> MATERIAL FOR THE TASK:

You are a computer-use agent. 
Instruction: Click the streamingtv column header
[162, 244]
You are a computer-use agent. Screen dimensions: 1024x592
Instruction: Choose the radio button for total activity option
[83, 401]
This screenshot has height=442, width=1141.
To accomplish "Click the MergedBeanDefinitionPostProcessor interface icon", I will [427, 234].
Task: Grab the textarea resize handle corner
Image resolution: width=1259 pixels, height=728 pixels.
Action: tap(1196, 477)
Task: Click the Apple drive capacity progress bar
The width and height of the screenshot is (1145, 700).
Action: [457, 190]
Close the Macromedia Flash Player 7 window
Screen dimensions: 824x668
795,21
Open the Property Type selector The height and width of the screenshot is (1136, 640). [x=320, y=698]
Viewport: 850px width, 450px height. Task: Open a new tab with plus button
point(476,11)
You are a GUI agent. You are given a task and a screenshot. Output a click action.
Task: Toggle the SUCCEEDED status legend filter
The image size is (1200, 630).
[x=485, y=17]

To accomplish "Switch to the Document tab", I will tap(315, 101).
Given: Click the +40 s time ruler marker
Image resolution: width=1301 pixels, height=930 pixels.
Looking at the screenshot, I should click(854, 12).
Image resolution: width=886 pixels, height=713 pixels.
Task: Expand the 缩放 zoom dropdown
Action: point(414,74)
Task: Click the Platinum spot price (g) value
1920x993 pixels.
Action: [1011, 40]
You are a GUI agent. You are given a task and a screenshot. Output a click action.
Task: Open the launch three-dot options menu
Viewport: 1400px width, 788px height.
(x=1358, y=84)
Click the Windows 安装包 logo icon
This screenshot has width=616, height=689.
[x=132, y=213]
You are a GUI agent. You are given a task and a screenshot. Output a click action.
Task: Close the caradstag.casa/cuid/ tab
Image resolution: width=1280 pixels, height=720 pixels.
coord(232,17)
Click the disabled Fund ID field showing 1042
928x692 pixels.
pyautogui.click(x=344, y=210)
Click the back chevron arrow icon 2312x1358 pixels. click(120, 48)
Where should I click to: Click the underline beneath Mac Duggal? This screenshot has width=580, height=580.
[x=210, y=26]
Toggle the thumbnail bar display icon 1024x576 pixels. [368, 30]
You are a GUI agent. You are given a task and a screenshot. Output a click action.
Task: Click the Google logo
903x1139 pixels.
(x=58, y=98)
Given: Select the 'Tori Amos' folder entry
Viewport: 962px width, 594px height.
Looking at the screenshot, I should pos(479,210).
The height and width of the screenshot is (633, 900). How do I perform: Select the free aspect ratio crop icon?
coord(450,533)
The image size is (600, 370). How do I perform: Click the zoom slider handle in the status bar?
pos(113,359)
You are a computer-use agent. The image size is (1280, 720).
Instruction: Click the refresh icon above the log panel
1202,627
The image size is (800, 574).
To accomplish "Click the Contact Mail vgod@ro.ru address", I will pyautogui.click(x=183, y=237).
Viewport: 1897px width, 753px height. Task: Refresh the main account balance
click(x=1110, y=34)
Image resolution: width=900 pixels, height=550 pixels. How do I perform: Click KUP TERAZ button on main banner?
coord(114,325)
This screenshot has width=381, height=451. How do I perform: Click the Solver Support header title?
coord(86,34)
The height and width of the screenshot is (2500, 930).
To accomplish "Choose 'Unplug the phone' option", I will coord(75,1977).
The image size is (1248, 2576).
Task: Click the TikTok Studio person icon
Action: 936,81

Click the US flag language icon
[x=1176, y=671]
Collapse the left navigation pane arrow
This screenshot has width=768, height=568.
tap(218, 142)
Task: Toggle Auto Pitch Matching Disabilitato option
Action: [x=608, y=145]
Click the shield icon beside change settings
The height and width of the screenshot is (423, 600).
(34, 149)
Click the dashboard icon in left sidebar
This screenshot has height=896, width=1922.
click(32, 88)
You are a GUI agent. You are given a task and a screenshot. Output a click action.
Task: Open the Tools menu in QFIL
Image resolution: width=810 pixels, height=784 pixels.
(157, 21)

> TASK TO COMPLETE: Give back the entries exactly. Omit none of them.

> REPLY TO THE TASK:
You are a computer-use agent. 
Instruction: Click the streamingtv column header
[162, 244]
You are a computer-use agent. Screen dimensions: 1024x592
Instruction: Choose the radio button for total activity option
[83, 401]
This screenshot has height=442, width=1141.
To accomplish "Click the MergedBeanDefinitionPostProcessor interface icon", I will [427, 234].
Task: Grab the textarea resize handle corner
Image resolution: width=1259 pixels, height=728 pixels.
Action: tap(1196, 477)
Task: Click the Apple drive capacity progress bar
The width and height of the screenshot is (1145, 700).
Action: [457, 190]
Close the Macromedia Flash Player 7 window
Screen dimensions: 824x668
795,21
Open the Property Type selector The height and width of the screenshot is (1136, 640). [x=320, y=698]
Viewport: 850px width, 450px height. Task: Open a new tab with plus button
point(476,11)
You are a GUI agent. You are given a task and a screenshot. Output a click action.
Task: Toggle the SUCCEEDED status legend filter
The image size is (1200, 630).
[x=485, y=17]

To accomplish "Switch to the Document tab", I will tap(315, 101).
Given: Click the +40 s time ruler marker
Image resolution: width=1301 pixels, height=930 pixels.
Looking at the screenshot, I should click(854, 12).
Image resolution: width=886 pixels, height=713 pixels.
Task: Expand the 缩放 zoom dropdown
Action: point(414,74)
Task: Click the Platinum spot price (g) value
1920x993 pixels.
Action: [1011, 40]
You are a GUI agent. You are given a task and a screenshot. Output a click action.
Task: Open the launch three-dot options menu
Viewport: 1400px width, 788px height.
(x=1358, y=84)
Click the Windows 安装包 logo icon
This screenshot has width=616, height=689.
[x=132, y=213]
You are a GUI agent. You are given a task and a screenshot. Output a click action.
Task: Close the caradstag.casa/cuid/ tab
Image resolution: width=1280 pixels, height=720 pixels.
coord(232,17)
Click the disabled Fund ID field showing 1042
928x692 pixels.
pyautogui.click(x=344, y=210)
Click the back chevron arrow icon 2312x1358 pixels. click(120, 48)
Where should I click to: Click the underline beneath Mac Duggal? This screenshot has width=580, height=580.
[x=210, y=26]
Toggle the thumbnail bar display icon 1024x576 pixels. [368, 30]
You are a GUI agent. You are given a task and a screenshot. Output a click action.
Task: Click the Google logo
903x1139 pixels.
(x=58, y=98)
Given: Select the 'Tori Amos' folder entry
Viewport: 962px width, 594px height.
Looking at the screenshot, I should pos(479,210).
The height and width of the screenshot is (633, 900). How do I perform: Select the free aspect ratio crop icon?
coord(450,533)
The image size is (600, 370). How do I perform: Click the zoom slider handle in the status bar?
pos(113,359)
You are a computer-use agent. The image size is (1280, 720).
Instruction: Click the refresh icon above the log panel
1202,627
The image size is (800, 574).
To accomplish "Click the Contact Mail vgod@ro.ru address", I will pyautogui.click(x=183, y=237).
Viewport: 1897px width, 753px height. Task: Refresh the main account balance
click(x=1110, y=34)
Image resolution: width=900 pixels, height=550 pixels. How do I perform: Click KUP TERAZ button on main banner?
coord(114,325)
This screenshot has width=381, height=451. How do I perform: Click the Solver Support header title?
coord(86,34)
The height and width of the screenshot is (2500, 930).
To accomplish "Choose 'Unplug the phone' option", I will coord(75,1977).
The image size is (1248, 2576).
Task: Click the TikTok Studio person icon
Action: 936,81

Click the US flag language icon
[x=1176, y=671]
Collapse the left navigation pane arrow
This screenshot has width=768, height=568.
tap(218, 142)
Task: Toggle Auto Pitch Matching Disabilitato option
Action: [x=608, y=145]
Click the shield icon beside change settings
The height and width of the screenshot is (423, 600).
(34, 149)
Click the dashboard icon in left sidebar
This screenshot has height=896, width=1922.
click(32, 88)
You are a GUI agent. You are given a task and a screenshot. Output a click action.
Task: Open the Tools menu in QFIL
Image resolution: width=810 pixels, height=784 pixels.
(157, 21)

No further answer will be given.